▶ _Exercise instructions_:
Transcribe each record below character for character.

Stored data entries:

--- START ---

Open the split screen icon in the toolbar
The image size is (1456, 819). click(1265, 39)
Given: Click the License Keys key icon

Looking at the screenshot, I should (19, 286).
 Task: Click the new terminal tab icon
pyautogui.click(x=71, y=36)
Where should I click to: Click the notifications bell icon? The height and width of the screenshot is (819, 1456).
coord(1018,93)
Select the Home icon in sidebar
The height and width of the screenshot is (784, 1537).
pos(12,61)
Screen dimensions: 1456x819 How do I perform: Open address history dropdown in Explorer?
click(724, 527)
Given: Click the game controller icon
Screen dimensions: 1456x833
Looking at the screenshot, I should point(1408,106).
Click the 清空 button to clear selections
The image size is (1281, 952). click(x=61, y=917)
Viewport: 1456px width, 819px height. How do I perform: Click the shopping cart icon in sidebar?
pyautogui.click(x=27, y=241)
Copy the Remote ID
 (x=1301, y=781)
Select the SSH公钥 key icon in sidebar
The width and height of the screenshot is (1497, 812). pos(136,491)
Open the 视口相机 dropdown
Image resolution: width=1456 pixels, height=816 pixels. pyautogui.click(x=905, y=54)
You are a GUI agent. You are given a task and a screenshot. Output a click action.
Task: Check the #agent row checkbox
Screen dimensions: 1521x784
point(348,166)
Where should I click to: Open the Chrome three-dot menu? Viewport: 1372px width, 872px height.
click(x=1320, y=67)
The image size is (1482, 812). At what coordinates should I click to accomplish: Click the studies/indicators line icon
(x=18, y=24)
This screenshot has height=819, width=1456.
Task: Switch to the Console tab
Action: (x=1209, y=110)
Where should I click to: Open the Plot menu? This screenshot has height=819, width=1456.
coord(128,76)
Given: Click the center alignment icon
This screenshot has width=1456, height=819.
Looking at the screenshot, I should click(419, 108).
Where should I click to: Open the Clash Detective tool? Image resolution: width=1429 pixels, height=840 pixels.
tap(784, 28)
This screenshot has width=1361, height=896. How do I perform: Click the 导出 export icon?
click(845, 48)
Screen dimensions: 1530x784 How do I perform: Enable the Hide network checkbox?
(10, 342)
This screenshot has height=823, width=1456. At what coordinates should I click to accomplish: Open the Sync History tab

--- END ---

▶ _Written answer_:
Open the split screen icon in the toolbar
The image size is (1456, 819). click(1265, 39)
Given: Click the License Keys key icon

Looking at the screenshot, I should (19, 286).
 Task: Click the new terminal tab icon
pyautogui.click(x=71, y=36)
Where should I click to: Click the notifications bell icon? The height and width of the screenshot is (819, 1456).
coord(1018,93)
Select the Home icon in sidebar
The height and width of the screenshot is (784, 1537).
pos(12,61)
Screen dimensions: 1456x819 How do I perform: Open address history dropdown in Explorer?
click(724, 527)
Given: Click the game controller icon
Screen dimensions: 1456x833
Looking at the screenshot, I should point(1408,106).
Click the 清空 button to clear selections
The image size is (1281, 952). click(x=61, y=917)
Viewport: 1456px width, 819px height. How do I perform: Click the shopping cart icon in sidebar?
pyautogui.click(x=27, y=241)
Copy the Remote ID
 (x=1301, y=781)
Select the SSH公钥 key icon in sidebar
The width and height of the screenshot is (1497, 812). pos(136,491)
Open the 视口相机 dropdown
Image resolution: width=1456 pixels, height=816 pixels. pyautogui.click(x=905, y=54)
You are a GUI agent. You are given a task and a screenshot. Output a click action.
Task: Check the #agent row checkbox
Screen dimensions: 1521x784
point(348,166)
Where should I click to: Open the Chrome three-dot menu? Viewport: 1372px width, 872px height.
click(x=1320, y=67)
The image size is (1482, 812). At what coordinates should I click to accomplish: Click the studies/indicators line icon
(x=18, y=24)
This screenshot has height=819, width=1456.
Task: Switch to the Console tab
Action: (x=1209, y=110)
Where should I click to: Open the Plot menu? This screenshot has height=819, width=1456.
coord(128,76)
Given: Click the center alignment icon
This screenshot has width=1456, height=819.
Looking at the screenshot, I should click(419, 108).
Where should I click to: Open the Clash Detective tool? Image resolution: width=1429 pixels, height=840 pixels.
tap(784, 28)
This screenshot has width=1361, height=896. How do I perform: Click the 导出 export icon?
click(845, 48)
Screen dimensions: 1530x784 How do I perform: Enable the Hide network checkbox?
(10, 342)
This screenshot has height=823, width=1456. At what coordinates should I click to accomplish: Open the Sync History tab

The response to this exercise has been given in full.